Do you get the feeling that we’re slowing down? I mean that in the entropic sense, that humanity may have gone as far as it can and is now contracting. Look at how far we’ve come since the year 1910 – two world wars and all the carnage and technological progress they produced, rocketry and space exploration (we put a man on the moon), the rise of computing, Moore’s Law, all the conveniences of modern life. And yet, where are the big breakthroughs?
John Horgan recently wrote in Scientific American about “scientific regress,” fields of science that are not just slowing down as a result of diminishing returns, but that are actually retreating from their own discoveries. Infectious disease is back, including some that were on the brink of eradication. The Concorde, fastest commercial jet in history, was entirely scrapped, and there are no plans to replace it. Even science itself has come under fire – evolution has shifted from common knowledge to a disputable “theory.”
Research and technologies without ‘practical’ application never get off the ground. Hence the hole in the ground that could have been America’s own Large Hadron Collider. Who knows what CERN’s will discover? Alexander Fleming was just studying some bacteria. He ‘invented’ penicillin. Or consider the Vela satellites used to detect nuclear explosions on Earth, which ended up discovering the existence of Gamma-ray bursts. Even the most mundane of new technologies can have serendipitous results, and that’s why continued innovation and discovery is so important. But we’ve stopped.
Even in terms of military procurement – and let’s not forget that ARPA and DARPA brought us the internet and the global positioning system – we’re taking steps backwards in the name of fiscal sanity. Not that balanced budgets are an ignoble pursuit, but we’re voluntarily ending production of the most advanced fighter in the world (the F-22) in favor of its slightly less capable cousin (the F-35). Production of the F-35 itself will be notably slashed. With Britain retiring the Harrier and the F-35B variant in jeopardy, the novel technology of VTOL aircraft may itself not be long for this world.
Meanwhile, the Russian-designed contemporary of the F-35, the Sukhoi Su-35, is making waves, with China about to become a major purchaser of the technology. It takes ages for a new system to come online – the Airbus A400M military transport just now making maiden flights has been in the works since 1982! And even the new weapons systems intended to create capabilities where there are none – the Marine Corps’s Expeditionary Fighting Vehicle comes to mind – are being canceled.

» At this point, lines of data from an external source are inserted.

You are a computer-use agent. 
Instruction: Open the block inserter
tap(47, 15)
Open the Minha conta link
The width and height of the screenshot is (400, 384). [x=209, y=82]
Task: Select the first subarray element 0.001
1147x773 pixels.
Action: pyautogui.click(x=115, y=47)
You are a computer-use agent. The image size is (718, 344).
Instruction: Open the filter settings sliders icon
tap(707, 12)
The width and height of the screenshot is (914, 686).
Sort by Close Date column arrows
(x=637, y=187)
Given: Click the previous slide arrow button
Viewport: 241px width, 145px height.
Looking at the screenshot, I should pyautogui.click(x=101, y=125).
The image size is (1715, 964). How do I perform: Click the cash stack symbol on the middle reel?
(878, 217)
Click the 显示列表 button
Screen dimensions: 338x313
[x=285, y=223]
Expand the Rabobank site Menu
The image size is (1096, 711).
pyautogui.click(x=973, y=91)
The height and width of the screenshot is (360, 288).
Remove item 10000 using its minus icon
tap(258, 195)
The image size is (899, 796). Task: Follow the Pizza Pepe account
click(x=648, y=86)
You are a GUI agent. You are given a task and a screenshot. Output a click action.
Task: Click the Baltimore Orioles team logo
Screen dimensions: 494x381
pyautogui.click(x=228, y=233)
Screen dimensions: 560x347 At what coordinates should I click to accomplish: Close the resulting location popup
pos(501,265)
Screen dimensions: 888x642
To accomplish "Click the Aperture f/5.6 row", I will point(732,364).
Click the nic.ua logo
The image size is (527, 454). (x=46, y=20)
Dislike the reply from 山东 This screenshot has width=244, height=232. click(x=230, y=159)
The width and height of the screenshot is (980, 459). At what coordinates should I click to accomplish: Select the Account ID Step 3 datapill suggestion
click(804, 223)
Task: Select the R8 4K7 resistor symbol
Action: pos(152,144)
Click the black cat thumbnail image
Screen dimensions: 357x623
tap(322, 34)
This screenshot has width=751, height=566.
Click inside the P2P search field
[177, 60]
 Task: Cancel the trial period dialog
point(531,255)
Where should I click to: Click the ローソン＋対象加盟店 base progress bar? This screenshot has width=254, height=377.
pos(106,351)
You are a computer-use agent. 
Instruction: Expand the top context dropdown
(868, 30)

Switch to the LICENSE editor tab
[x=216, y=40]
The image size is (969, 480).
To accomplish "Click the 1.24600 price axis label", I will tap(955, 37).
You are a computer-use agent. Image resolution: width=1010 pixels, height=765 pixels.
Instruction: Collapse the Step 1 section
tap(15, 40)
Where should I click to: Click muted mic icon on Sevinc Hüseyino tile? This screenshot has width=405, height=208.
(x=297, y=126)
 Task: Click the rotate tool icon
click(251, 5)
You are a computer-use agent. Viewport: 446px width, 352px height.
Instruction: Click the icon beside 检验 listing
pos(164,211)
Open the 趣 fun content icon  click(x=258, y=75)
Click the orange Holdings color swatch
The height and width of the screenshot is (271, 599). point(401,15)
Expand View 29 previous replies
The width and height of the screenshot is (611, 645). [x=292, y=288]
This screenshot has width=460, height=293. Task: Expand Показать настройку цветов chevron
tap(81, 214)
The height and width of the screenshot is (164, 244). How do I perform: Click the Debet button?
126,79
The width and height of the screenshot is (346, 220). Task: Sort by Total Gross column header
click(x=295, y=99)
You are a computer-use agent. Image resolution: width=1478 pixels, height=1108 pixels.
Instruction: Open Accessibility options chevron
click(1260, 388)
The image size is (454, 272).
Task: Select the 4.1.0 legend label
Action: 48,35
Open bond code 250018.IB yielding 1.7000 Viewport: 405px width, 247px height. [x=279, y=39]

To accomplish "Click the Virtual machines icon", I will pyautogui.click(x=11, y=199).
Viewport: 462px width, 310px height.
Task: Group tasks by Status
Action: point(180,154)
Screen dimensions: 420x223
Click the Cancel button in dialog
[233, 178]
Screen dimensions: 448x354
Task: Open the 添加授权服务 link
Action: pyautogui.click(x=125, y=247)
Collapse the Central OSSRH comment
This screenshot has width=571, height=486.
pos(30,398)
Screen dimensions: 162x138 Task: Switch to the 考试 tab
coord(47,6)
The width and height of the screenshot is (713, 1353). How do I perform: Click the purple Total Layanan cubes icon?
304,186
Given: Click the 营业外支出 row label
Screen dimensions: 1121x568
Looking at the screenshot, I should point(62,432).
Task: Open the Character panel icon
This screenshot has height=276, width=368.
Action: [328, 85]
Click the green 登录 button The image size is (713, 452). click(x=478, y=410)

We don’ produce anything any more. The picture of our economy, especially vis-a-vis China, is that of a junkyard. We have a resource economy now, where we ship raw materials out for “more skilled” hands to mold into a finished product. These products are things that just fuel our consumerism, a consumerism wherein we look forward to things breaking just so we can feel the rush of buying something new.
We put so little energy into real long-term thought. Everything we do as a society is all about the quick buck, the near-term gain, what we can see and hold and spend now. Politics continue to be an internal, mind-numbing struggle with no winners and no vision beyond the next election. And of course today’s politicians won’t be living with the consequences of their decisions (there’s still time to atone, though). As the Great Society gets rolled back, the New Deal is next. And what then, the gains of the Progressive Era?
It’s not like I don’t understand why – when you don’t even have a paycheck to look forward to in the next week, every day becomes its own micro-scale struggle just to get to the next one. But it’s not impossible to take care of today’s problems and plan for the future. I’ve previously called for stronger leadership, or a real public works plan, or maybe some British-style openness and transparency (and when the Brits are leading the way in those fields, you just know something’s gone horribly wrong somewhere). These things are not impossible. And they’re not too expensive. I don’t care how bad the deficit looks; no one cares (no, really, outside of a vocal few, it’s not the most pressing concern). It’s certainly a problem, but we have the chance to solve other problems while still looking to the future.
Things are expensive. But in the long long term, doing nothing and stagnating will be even more costly. We need to keep building, inventing, dreaming, knocking over test tubes accidentally, leaving petri dishes next to each other, and to stop arguing over today. Tomorrow is more important.
Think big. Think bold. But most importantly, think ahead.